1 comentário em “«Porquê Ler os Clássicos?» – Entrevista a Luís Filipe Silva”

  1. Quanto às escolhas que temos vindo a efectuar a nível de catálogo, são opções que se explicam facilmente. De início, a escolha de obras mais consensuais, mais conhecidas, permitiu-nos ultrapassar algumas barreiras (disponibilidade de digitalizações das primeiras edições, disponibilidade de texto editável e de edições críticas) e atrair um público mais vasto, o que, por sua vez, nos deu dados para avaliar o interesse por certos autores/géneros.

    Mesmo agora, passado mais de um ano da inauguração do projecto, o número de colaboradores não chega a uma dezena e, caso tivesse optado logo à partida por obras mais obscuras, é bem possível que fossem ainda menos.

    Em termos de disponibilidade, procuramos tratar obras que não estejam disponíveis gratuitamente em formato EPUB/MOBI. A grande maioria dos títulos disponíveis em formato digital estão em PDF, muitos deles pejados de erros ou ainda por actualizar a nível ortográfico, mesmo quando estamos a falar de autores mais reconhecidos como Eça ou Camilo.

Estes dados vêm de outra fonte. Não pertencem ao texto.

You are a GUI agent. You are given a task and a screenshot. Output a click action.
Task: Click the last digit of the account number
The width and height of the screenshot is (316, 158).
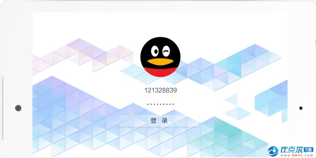coord(175,90)
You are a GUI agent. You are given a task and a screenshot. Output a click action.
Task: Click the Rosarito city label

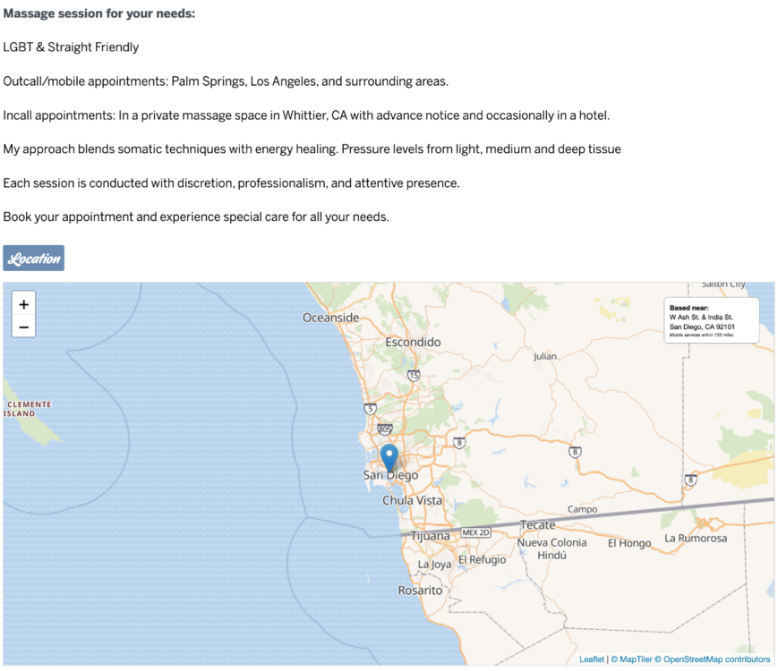420,590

    Finalmente, graças às edições críticas que temos vindo a consultar, estamos, lentamente, a debater os critérios de edição para chegarmos a um guia de edição pelo qual os colaboradores se deverão guiar no futuro.

    Não quer isto dizer que o objectivo de “ressuscitar” certas obras tenha sido abandonado. Até agora não houve grande progresso nesse sentido, é certo, mas é algo que deverá mudar ao longo deste ano. Recentemente editámos Os Canibais, de Álvaro do Carvalhal. Dentro em breve espero disponibilizar A Ruiva, de Fialho de Almeida. Quanto aos romances de capa e espada, por exemplo, estamos a ponderar tratar algumas das obras de Arnaldo Gama. Tratam-se, no entanto, de processos mais trabalhosos e dispendiosos, porque nalguns casos não existem digitalizações, o que nos obriga a requisitar uma reprodução da obra à BNP, assim como a respectiva autorização para utilizar o texto da mesma.